Daniel Wood wrote:
> In 9.3 I can delete the parent of a parent-child relation if the child row
> is an uncommitted insert and I first update the parent.
Interesting test case, thanks. I traced through it and promptly noticed
that the problem is that HeapTupleSatisfiesUpdate is failing to consider
the case that there are foreign lockers when a tuple was created by our
own transaction. In the past, a tuple created by our own transaction
can't possibly be seen by other transactions -- so it wouldn't be
possible for them to lock them. But this is no longer the case, because
an UPDATE can carry forward the locks from the previous version of the
The fix for the immediate bug is to add some code to HTSU so that it
checks for locks by other transactions even when the tuple was created
by us. I haven't looked at the other tqual routines yet, but I imagine
they will need equivalent fixes.
One thought on the whole HTSU issue is that it's a bit strange that it
is returning HeapTupleBeingUpdated when the tuple is actually only
locked; and thus the callers can update the tuple in that case anyway.
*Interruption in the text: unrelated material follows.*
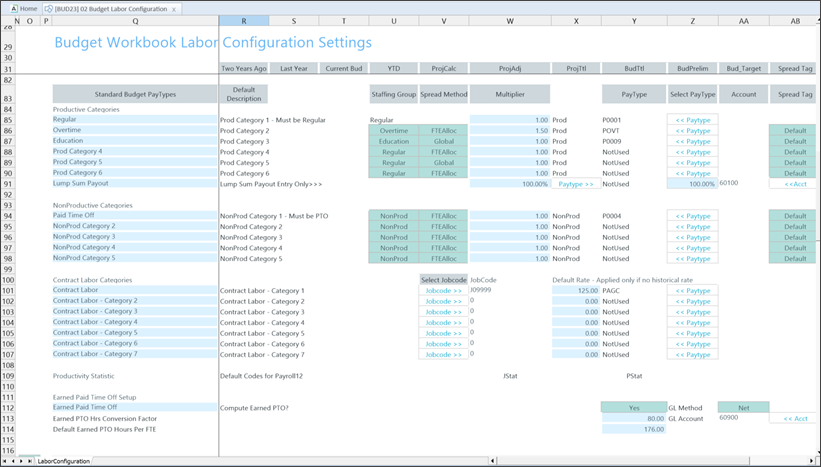Open Staffing Group dropdown for Overtime row
Viewport: 821px width, 467px height.
pyautogui.click(x=393, y=131)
While I haven't explored the idea fully, perhaps we should consider
adding a new return code to HTSU, with the meaning "this tuple is not
updated, but it is locked by someone". Then it's the caller's
responsibility to check the lock for conflicts, and perhaps add more
locks. When BeingUpdate is returned, then a tuple cannot possibly be
updated. This may help disentangling the mess in the heapam.c routines
a bit ... or it may not (at least heap_lock_tuple will still need to
consider doing some stuff in the BeingUpdated case, so it's unlikely
that we will see much simplification there). Another consideration is
that perhaps it's too late for the 9.3 series for a change this large.
I will start working on a patch for this tomorrow.